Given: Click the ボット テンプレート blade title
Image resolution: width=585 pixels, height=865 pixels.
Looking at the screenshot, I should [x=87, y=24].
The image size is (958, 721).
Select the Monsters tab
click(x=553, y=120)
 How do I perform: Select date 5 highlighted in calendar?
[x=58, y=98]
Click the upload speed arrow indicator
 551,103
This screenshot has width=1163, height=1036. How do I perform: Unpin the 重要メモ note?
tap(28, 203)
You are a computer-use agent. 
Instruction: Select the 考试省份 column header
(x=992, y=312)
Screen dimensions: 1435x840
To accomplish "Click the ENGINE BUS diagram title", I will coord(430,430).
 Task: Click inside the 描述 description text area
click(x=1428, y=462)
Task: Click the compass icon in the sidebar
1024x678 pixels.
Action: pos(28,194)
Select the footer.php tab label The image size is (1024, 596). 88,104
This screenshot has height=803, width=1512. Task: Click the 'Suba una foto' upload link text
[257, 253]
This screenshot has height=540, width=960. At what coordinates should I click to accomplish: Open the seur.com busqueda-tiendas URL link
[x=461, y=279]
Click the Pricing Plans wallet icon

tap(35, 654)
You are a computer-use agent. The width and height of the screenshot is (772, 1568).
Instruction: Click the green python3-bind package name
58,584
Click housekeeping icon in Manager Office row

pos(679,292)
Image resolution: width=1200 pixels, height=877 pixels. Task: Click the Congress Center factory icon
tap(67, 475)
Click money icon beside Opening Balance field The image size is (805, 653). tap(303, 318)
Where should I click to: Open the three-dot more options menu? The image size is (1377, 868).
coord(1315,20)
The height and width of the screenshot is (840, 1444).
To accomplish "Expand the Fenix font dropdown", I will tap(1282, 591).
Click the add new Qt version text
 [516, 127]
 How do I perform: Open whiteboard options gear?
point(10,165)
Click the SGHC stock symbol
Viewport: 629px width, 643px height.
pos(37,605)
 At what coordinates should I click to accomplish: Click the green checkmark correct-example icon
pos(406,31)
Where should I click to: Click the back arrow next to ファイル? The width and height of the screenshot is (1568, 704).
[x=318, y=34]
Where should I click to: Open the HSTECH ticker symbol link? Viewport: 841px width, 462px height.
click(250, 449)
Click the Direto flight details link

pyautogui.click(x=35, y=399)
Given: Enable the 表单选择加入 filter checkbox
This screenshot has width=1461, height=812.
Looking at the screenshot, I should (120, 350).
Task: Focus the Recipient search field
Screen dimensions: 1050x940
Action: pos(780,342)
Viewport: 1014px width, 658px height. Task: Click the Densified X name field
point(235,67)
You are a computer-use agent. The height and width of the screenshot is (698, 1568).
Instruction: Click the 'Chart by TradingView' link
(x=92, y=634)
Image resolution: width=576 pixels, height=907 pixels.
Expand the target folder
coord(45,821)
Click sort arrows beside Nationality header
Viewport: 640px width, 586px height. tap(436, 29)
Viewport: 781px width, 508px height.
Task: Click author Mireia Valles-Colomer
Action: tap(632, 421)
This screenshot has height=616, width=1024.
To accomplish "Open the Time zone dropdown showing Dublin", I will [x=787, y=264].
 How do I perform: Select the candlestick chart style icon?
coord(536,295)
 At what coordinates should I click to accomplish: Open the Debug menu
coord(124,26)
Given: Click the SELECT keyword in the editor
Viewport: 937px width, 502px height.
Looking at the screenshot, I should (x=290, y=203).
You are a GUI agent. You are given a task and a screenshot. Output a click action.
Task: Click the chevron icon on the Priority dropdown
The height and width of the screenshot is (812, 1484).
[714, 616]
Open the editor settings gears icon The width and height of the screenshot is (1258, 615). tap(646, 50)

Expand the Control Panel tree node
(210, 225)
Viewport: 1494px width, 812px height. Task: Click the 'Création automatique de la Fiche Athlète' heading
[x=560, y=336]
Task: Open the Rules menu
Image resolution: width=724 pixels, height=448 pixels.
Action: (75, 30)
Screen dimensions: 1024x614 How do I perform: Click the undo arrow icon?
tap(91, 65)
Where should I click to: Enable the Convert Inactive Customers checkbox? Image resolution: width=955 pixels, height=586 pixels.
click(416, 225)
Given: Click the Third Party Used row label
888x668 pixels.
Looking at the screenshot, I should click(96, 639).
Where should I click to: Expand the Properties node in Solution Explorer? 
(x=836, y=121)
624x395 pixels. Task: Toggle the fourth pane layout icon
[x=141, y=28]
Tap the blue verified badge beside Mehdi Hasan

Your assignment — Pull out all lines containing the word "agent" from the entries above.

Answer box —
You are a computer-use agent. 
You are a computer-use agent. The width and height of the screenshot is (772, 1568).
You are a computer-use agent. The height and width of the screenshot is (698, 1568).
You are a GUI agent. You are given a task and a screenshot. Output a click action.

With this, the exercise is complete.